— START Supplied passage —

How Pinterest Is Changing Website Design Forever

Even if you haven’t ever visited popular visual bookmarking site Pinterest, you might recognize its design elements — which have been popping up everywhere since the startup burst onto the mainstream scene in 2011.

The site doesn’t use traditional web building blocks.

“It’s almost like a window-shopping mode,” says Khoi Vinh, the former design director for NYTimes.com.

“It puts the ball back in the user’s court,” muses Andrew Beck, a web designer at Blue Fountain Media.

“It flattens the information hierarchy,” describes Jeff Croft, a web designer and co-founder of ebook lending site Lendle.

Pinterest puts web content into sticky-note sized blocks users can organize onto pinboards that fill the entire browser screen. The majority of each block is filled by a photo, and the ability to “like,” “repin” or comment at the bottom make it look like its own mini web page.

Though the hot Palo Alto startup is staying mum about its user numbers, one study found it drives more traffic to websites than Google+, YouTube and LinkedIn combined.

As it has gained in popularity, so too has its unusual design.

— END Supplied passage —
— START Data lines —

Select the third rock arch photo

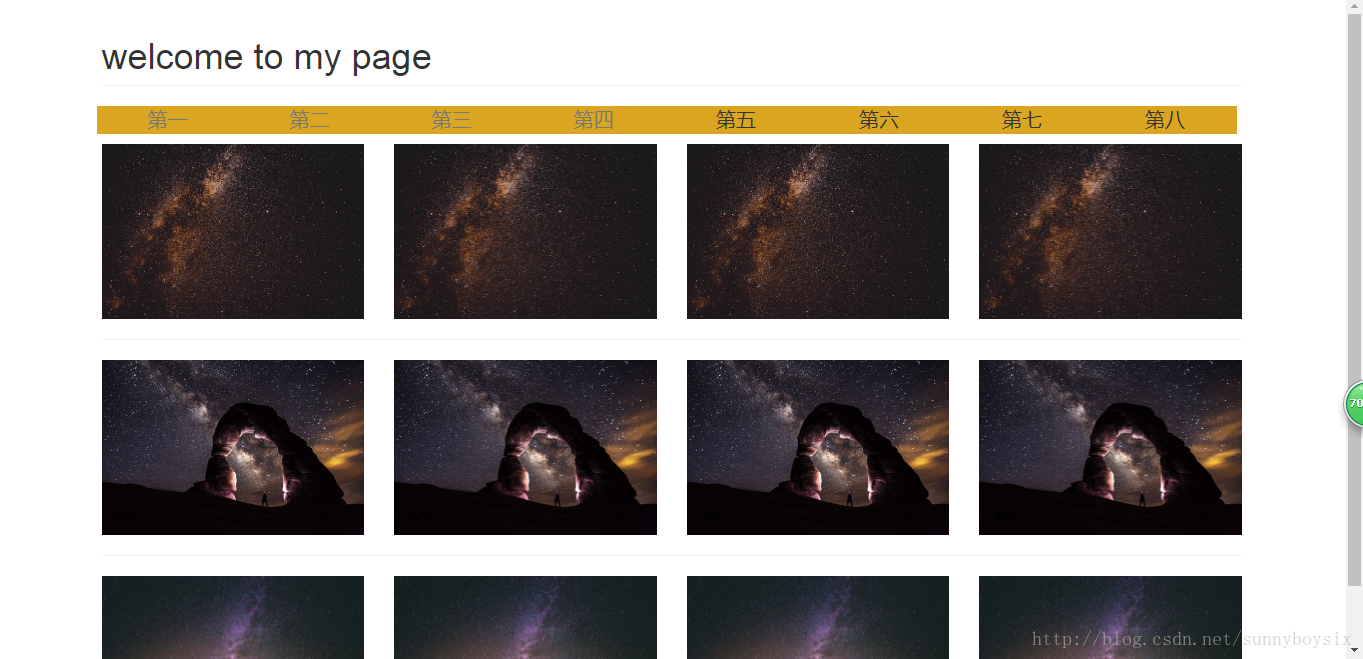(x=818, y=447)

— END Data lines —

> Exercises:
[1] Name each person quoted in the Pinterest design article, along with the role or affiliation the article gives them.
[2] Resume the Pinterest design article after its final sentence, keeping its tone.
The listing has no connection to the Pinterest design article.

> Expected responses:
[1]
- Khoi Vinh: former design director for NYTimes.com
- Andrew Beck: web designer at Blue Fountain Media
- Jeff Croft: web designer and co-founder of the ebook lending site Lendle

[2]
Quora launched a new feature in December that incorporates a topic “boards.” In January, social video startup Chill.com redesigned the site to contain “bricks” of videos shared by the people who you follow, complete with social activity from other Chill users. And several content visualization projects such as Scrolldit, which launched in December, took on the Pinterest block-by-block content feel.

Pinterest didn’t invent the basic design structure, but it did help make it cool.

Most designers cite a layout plugin called jQuery Masonry while describing the look of Pinterest’s site. Launched in February of 2009 by designer David DeSandro, it makes it easy for web designers to create a vertical layout like that of Pinterest.

It also broke the system of organizing information online based on reverse chronology, as favored by Twitter and Facebook. Reverse chronology is a tired, overly-used system; as Vinh says, “I almost thought it was the default way to organize information on the web.”

Though many sites experimented with the jQuery Masonry layout, it didn’t immediately catch on with sites that were offering a service.

“The sites I saw before Pinterest that used this design were pretty much tech demos of how you could do this,” Croft says.

Pinterest, as far as the designers Mashable spoke with could remember, was the first site to take the idea to mainstream success. It showed how the design could solve certain challenges eloquently and how the traditional reverse chronology layout could be broken without scaring users away. In fact, it was attracting them in invitation-only droves.

Consequently, the design caught on. Croft says that five clients in the last six months have mentioned Pinterest when discussing what they want their website designs to look like.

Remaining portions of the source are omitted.